_DIRECTIONS:_ Reproduce the listing below verbatim, beginning at the line that contains "You are a computer-use agent. 771x404 pixels." and continuing through the end of the listing, with both ends included. Omit the pictures from your output.

_RECORD LIST:_

──────────

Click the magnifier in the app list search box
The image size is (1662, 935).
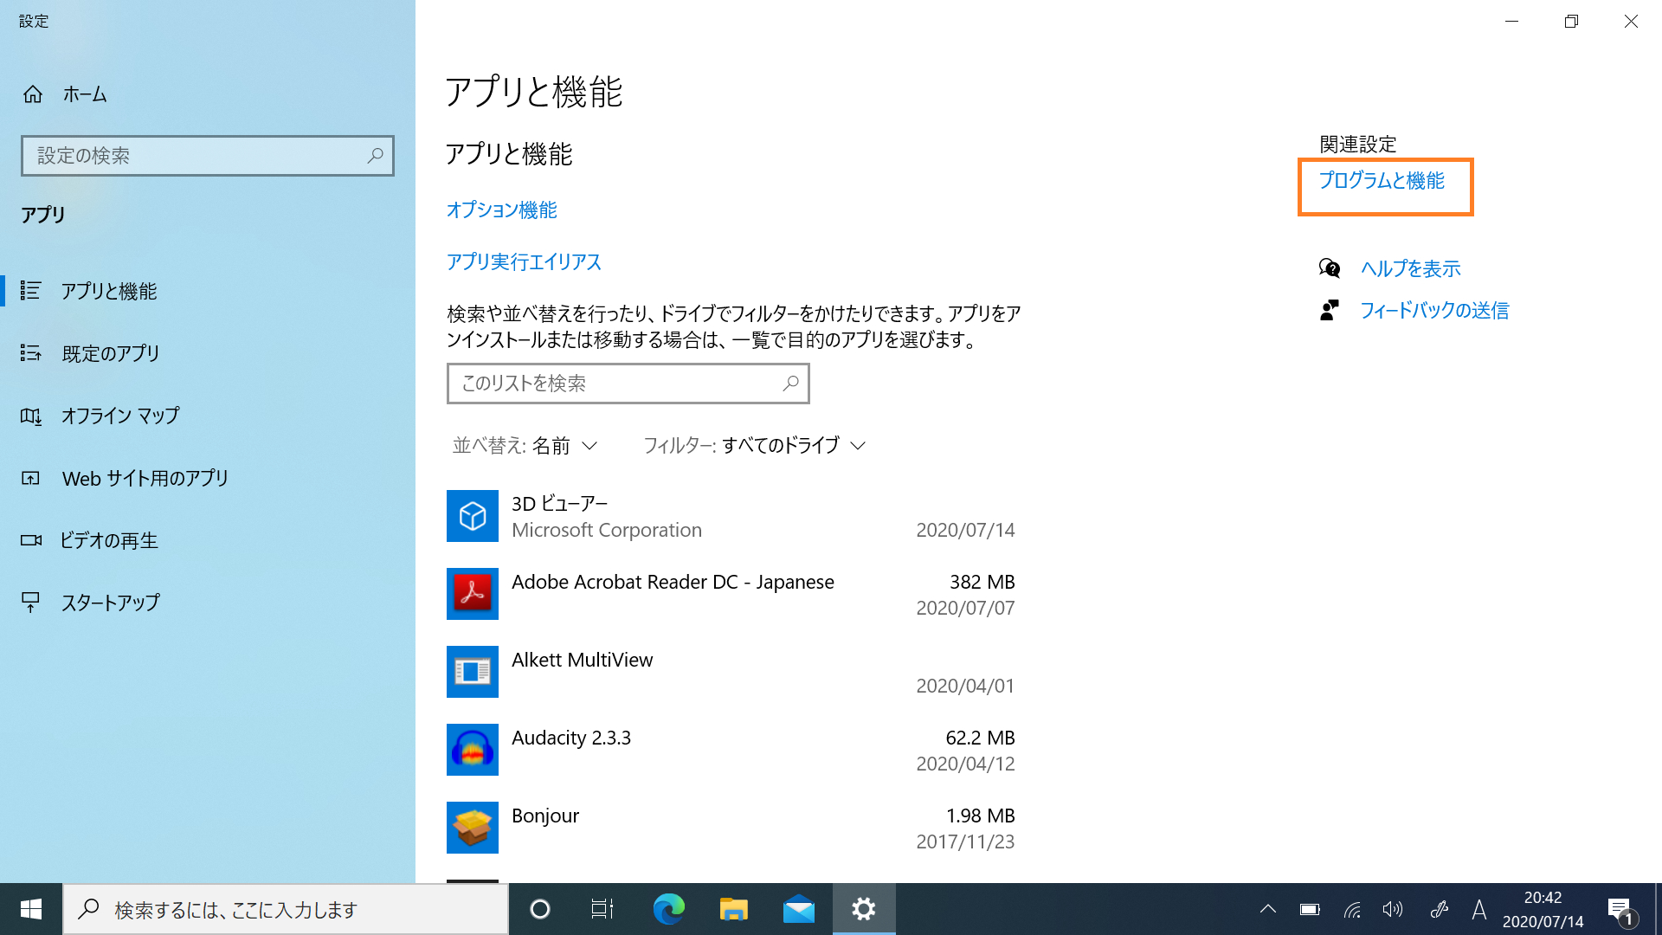(x=790, y=384)
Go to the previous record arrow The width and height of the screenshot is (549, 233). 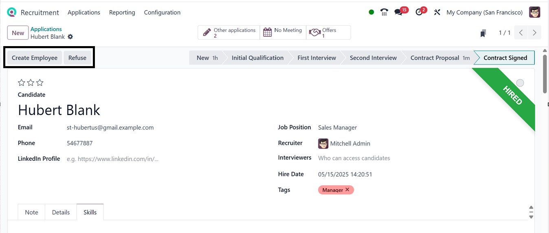pyautogui.click(x=521, y=33)
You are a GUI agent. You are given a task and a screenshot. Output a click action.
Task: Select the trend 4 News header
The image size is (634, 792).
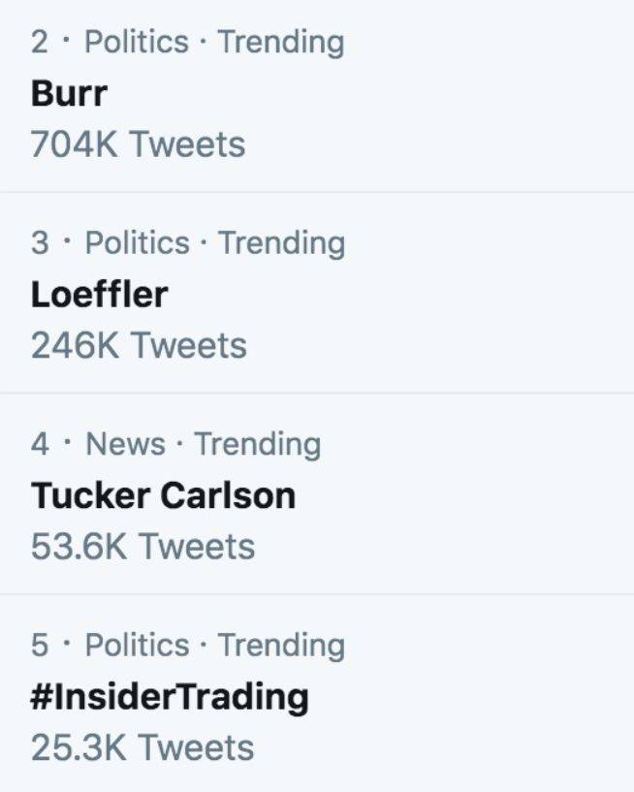(x=176, y=445)
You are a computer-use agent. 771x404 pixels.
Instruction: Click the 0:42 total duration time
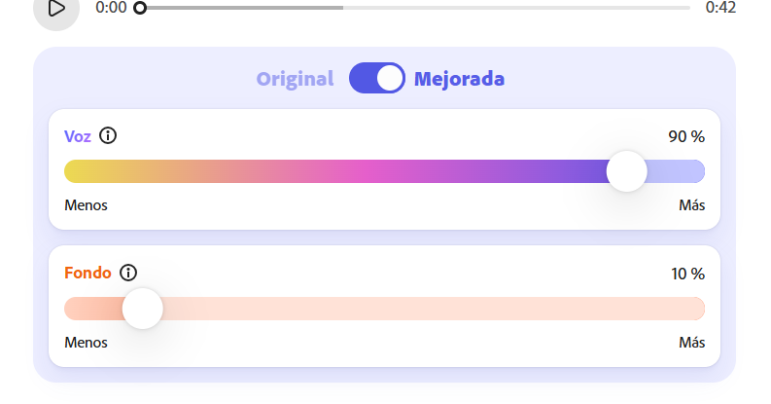720,8
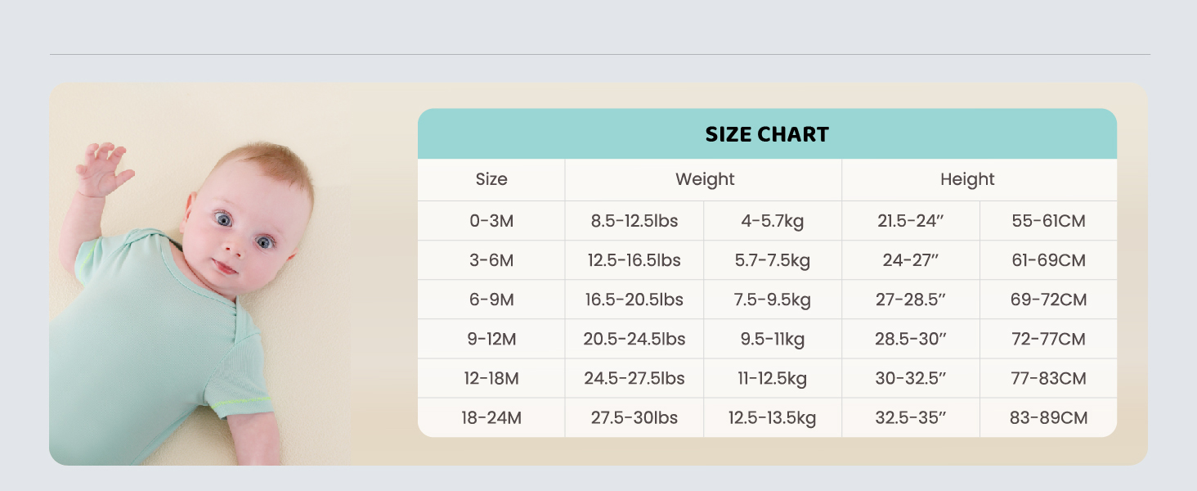Select the 0-3M size row label
The width and height of the screenshot is (1197, 491).
point(491,221)
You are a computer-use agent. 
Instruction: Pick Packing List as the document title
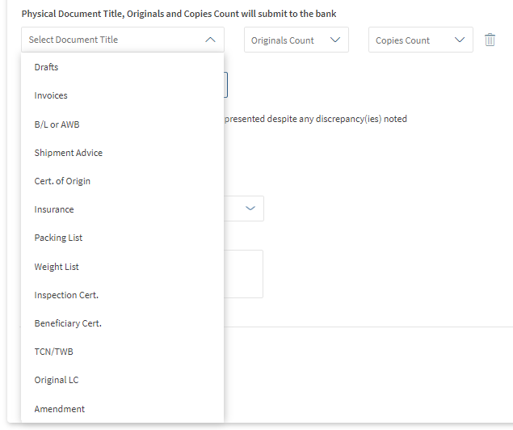point(58,238)
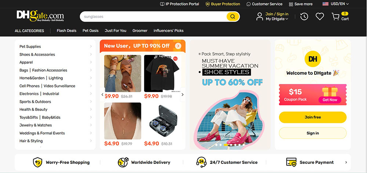Expand the Pet Supplies category arrow
The height and width of the screenshot is (173, 367).
91,47
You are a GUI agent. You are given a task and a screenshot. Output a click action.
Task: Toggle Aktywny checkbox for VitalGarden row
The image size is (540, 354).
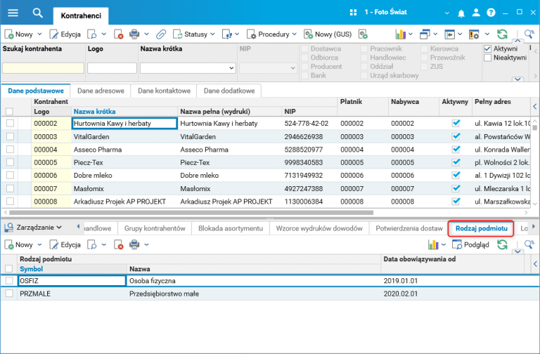click(x=456, y=137)
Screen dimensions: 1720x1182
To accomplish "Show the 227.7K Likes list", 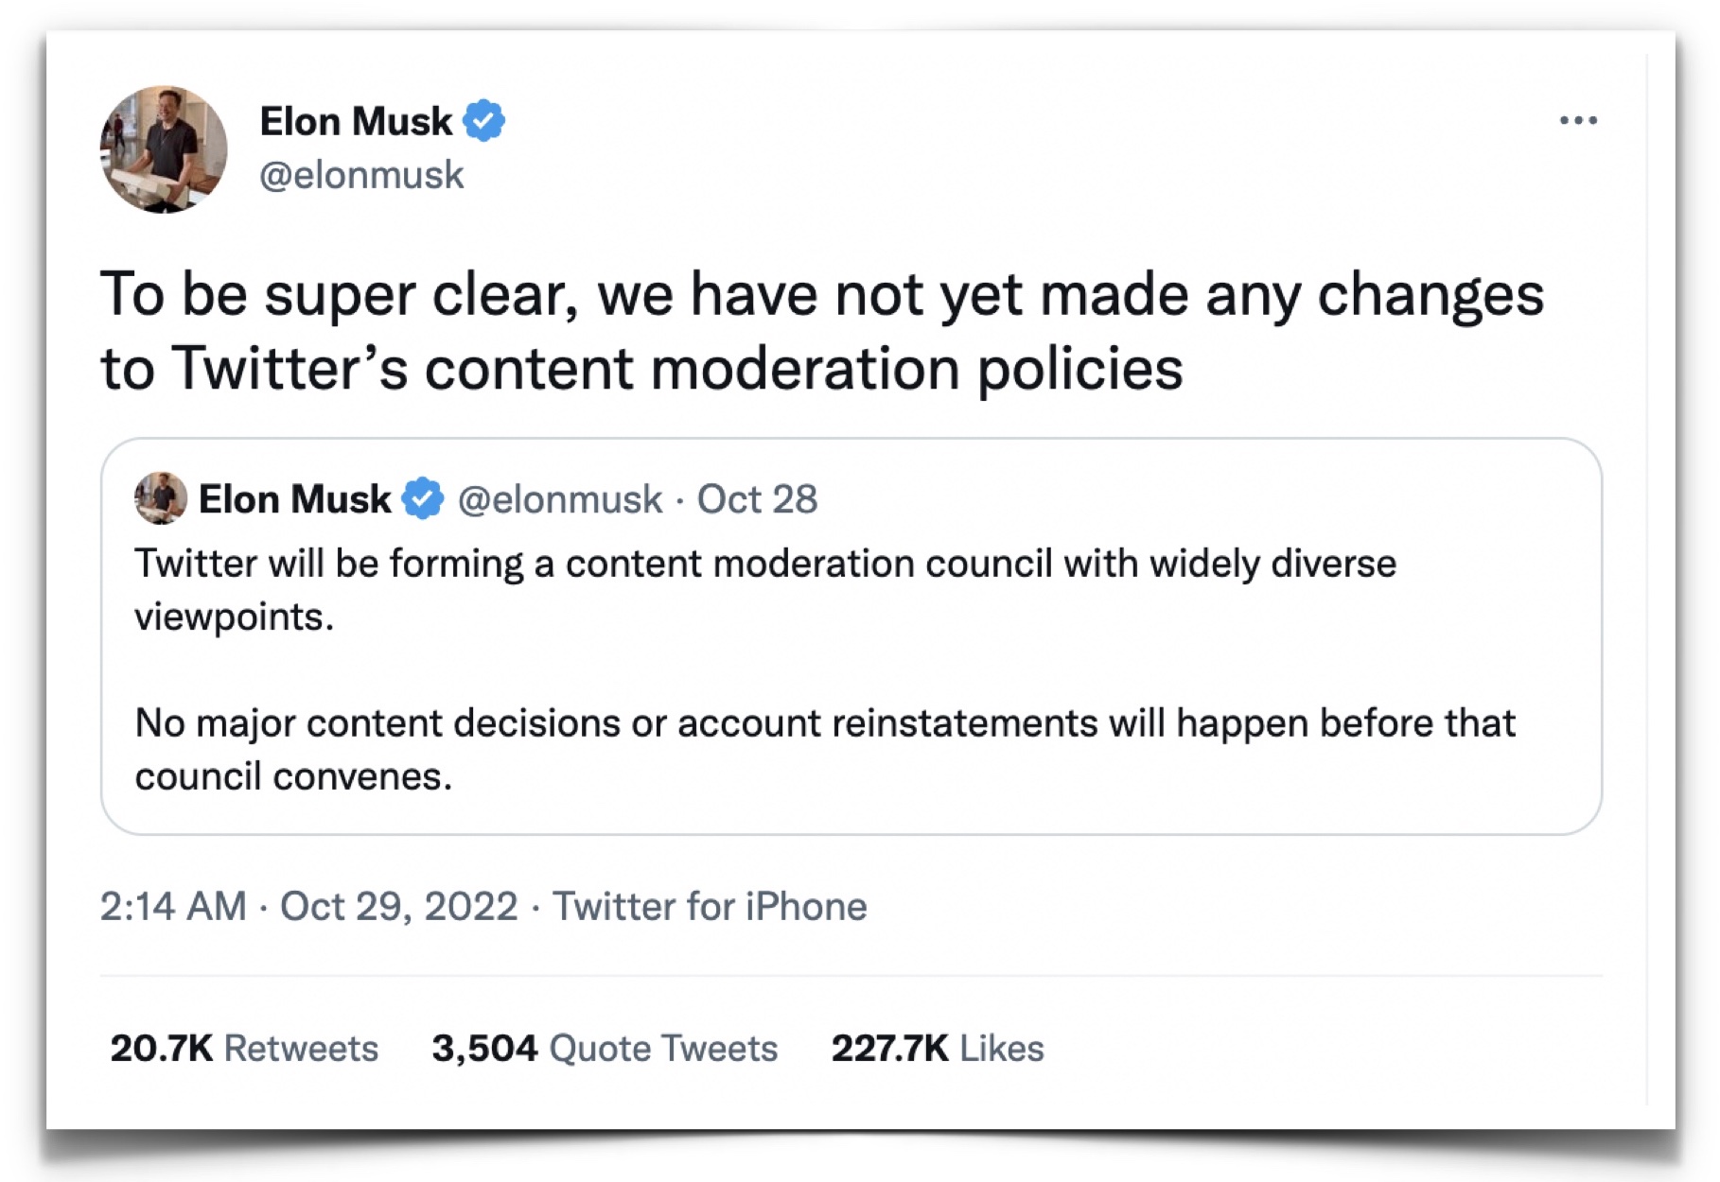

──────────

_EXERCISE OUTPUT:_
You are a computer-use agent. 771x404 pixels.
Instruction: Click the 0:42 total duration time
720,8
Select the 0-3M size row label
The width and height of the screenshot is (1197, 491).
point(491,221)
You are a computer-use agent. 
Instruction: Pick Packing List as the document title
point(58,238)
Expand the Pet Supplies category arrow
The height and width of the screenshot is (173, 367).
91,47
You are a GUI agent. You are given a task and a screenshot. Output a click action.
Task: Toggle Aktywny checkbox for VitalGarden row
The image size is (540, 354).
click(x=456, y=137)
Screen dimensions: 1720x1182
To accomplish "Show the 227.7K Likes list", 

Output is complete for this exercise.